直接には久田先生のお話とは関係ありません。

お話の中にこんなことが言われていました。

いまの子どもたちは

塾とか習い事で大変忙しいが、

塾や習い事が、

子どもたちの居場所になっている、と。

これは

実際に塾に行ったり習い事をしていた人なら

誰でも知っていることですね。

俺も中学生の時に行っていた塾は

勉強半分、友達づきあいが半分でした。

「いまの子どもは塾や習い事で忙しい、忙しすぎる」とは、

ものすごく昔から言われていることですね。

多分三〇年ぐらいは言われているんじゃないか。

そういう風に言う〝大人〟は、

当然、

自分たちが子どもだったころは、

塾や習い事で占められない自由な時間があったが、

今の子どもたちにはそうした自由な時間がない、

と言いたいわけです。

これも余白の話ですね。

子どもたちの生活のなかから余白部分が消えていっている、と。

しかし、

かつてあった余白がずっと消え続けているわけじゃないんです。

そうです。

塾や習い事の場で

子どもたちは新しい余白を作っているというか、見出しているわけです。

塾で授業が始まる前の教室とか、

休み時間の廊下とか、

帰りの自転車での会話とか、

余白はたくさんあって、子どもはそういうのを見つけることが得意なんですね。

つまり、

或る余白部分を消すと、

こんどはそこから別の余白部分が生まれるわけです。

もちろん

フーコーが扱っているような事例は巨大ですので、

歴史的にきちんと見ていかないといけませんけれども、

俺は、

塾が子どもの居場所になっているという話を聞きながら、

「そうだよなぁ、余白が消え続けているなんてことないよなぁ」

と思いつき、

そして、

ドゥルーズが好んだ或る作家のことを思い出したのでした。

それはザッヘル・マゾッホです。

マゾヒズムという名前の由来となっている人です。

マゾッホについてはまた今度書きましょう。

今日は彼のアイディアだけを紹介します。

俺が昔訳したドゥルーズの文章に

「ザッヘル・マゾッホからマゾヒズムへ」

というのがあります(『みすず』、二〇〇五年四月号)。

「訳者解説」に書いたんですけど、なぜかドゥルーズの論文集『無人島』に再録されませんでした。

ですから、

自分で言うのもなんだけど、

この翻訳は大変貴重なものです。

みすず書房のPR誌に載ったものだから、入手はなかなか難しいかもしれません。

めちゃおもしろくて、ものすごい密度の文章です。

関心ある方は是非。

さて、

マゾッホの考えの一つにユニークな法の捉え方があります。

法は我々にモノを禁止してくる。

普通我々は、その禁止が不快であれば、それを廃棄しようとしてそれに抵抗します。

ところがマゾッホはそうではなくて、

逆に法を利用して、その法が禁止している快楽を獲得する

ということを考えるのです。

ある種の〝負けるが勝ち〟というか、

権力に従うことで権力をすり抜けてしまう、

そういう戦略を考えるのですね。

興味深い一節を拙訳から引用します。

「マゾヒストは父の法を利用して、他ならぬ父の法が禁止している快楽を獲得する。

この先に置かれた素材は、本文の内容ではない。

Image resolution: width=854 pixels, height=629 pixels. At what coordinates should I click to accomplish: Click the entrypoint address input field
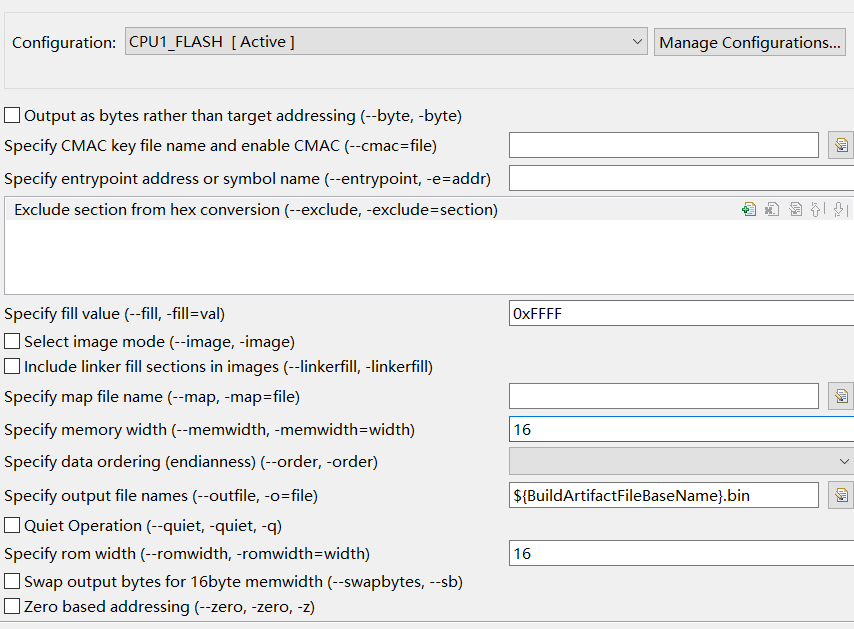click(680, 179)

みせかけの、更には過剰なまでの服従によって、法が本来の方向から逸らさ れてしまう例を我々はいくつも知っている。例えば、子どもはタバコを吸ってはいけないという法は人目につかない場所や出入りを禁じられた場所、つまり法が 適用されにくい場所ではすり抜けられてしまう。だがその子どもは、その法がきちんと適用されていたかのように振る舞うことができる。なぜならその法は、タ バコを、他の場所では吸わずに、そうした場所で吸うよう命じているからだ。」

タバコを吸うこと禁じる法律は、

タバコを吸うことを禁じているだけじゃなくて、

人目につかない場所でタバコを吸うことを命じている。

なるほど。

余白についても

マゾッホ的な立ち振る舞いというのが行われてきたのではないでしょうか?

或る余白を禁止されるとは、

別の余白を見出すことを命じられることである。

そして人は、

実際にそれを見出す。

こちらの方がずっと実感がもてます。

だって実際そうじゃないですか?

我々の余白はもうずっと塗りつぶされてきた…

我々は自由をずっと奪われてきた…

こういうフーコーの非マゾッホ的な考え、

(サド的な考えということになるんですが…)

これにはやはり納得できない。

そんなわけないじゃん!

って単純に思うからです。

この二年ぐらいフーコーとずっと付き合ってますが、

こういう疑問がぬぐい去れません。

実際、

フーコーは晩年

それまで築いてきた権力論を放棄します。

それに俺はものすごく共感してます。

やっぱり、

余白がずっと消されてきたって考えは間違っているし、

そう考えていたら人間おかしくなってしまうのです。